- [WHAT YOU NEED TO DO]: Of all the lines below, return only those starting with the line holding "T-shirt Geek Homme - Best" and going on through the line holding "Mentions Légales (65, 2527)", exactly as written.

***** SOURCE MATERIAL *****

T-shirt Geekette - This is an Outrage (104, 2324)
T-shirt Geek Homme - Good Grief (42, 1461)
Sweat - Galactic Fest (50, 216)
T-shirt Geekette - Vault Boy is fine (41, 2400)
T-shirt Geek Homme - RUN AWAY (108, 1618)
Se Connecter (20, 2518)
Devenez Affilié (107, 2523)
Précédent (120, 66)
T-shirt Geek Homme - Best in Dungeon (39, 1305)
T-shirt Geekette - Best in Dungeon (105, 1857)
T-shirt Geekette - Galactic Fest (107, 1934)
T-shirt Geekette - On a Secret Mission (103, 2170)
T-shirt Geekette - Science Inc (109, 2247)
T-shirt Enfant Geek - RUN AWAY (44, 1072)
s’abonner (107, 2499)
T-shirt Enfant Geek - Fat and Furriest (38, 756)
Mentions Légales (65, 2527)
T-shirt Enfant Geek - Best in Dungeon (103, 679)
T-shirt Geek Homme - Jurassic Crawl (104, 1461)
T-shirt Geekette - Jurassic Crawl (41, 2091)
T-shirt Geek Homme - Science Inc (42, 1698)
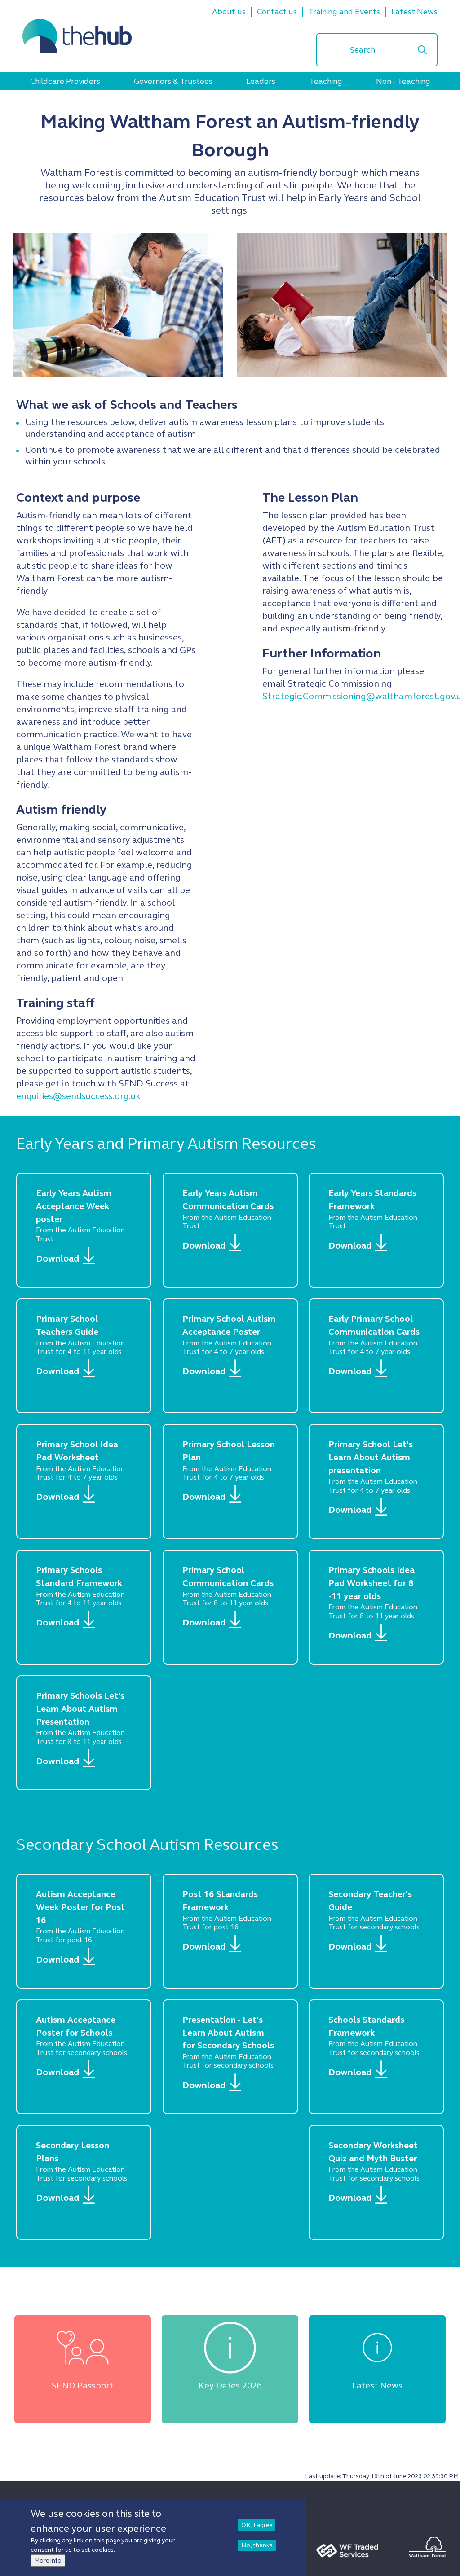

*****

- [RESULT OF THIS EXERCISE]:
T-shirt Geek Homme - Best in Dungeon (39, 1305)
T-shirt Geekette - Best in Dungeon (105, 1857)
T-shirt Geekette - Galactic Fest (107, 1934)
T-shirt Geekette - On a Secret Mission (103, 2170)
T-shirt Geekette - Science Inc (109, 2247)
T-shirt Enfant Geek - RUN AWAY (44, 1072)
s’abonner (107, 2499)
T-shirt Enfant Geek - Fat and Furriest (38, 756)
Mentions Légales (65, 2527)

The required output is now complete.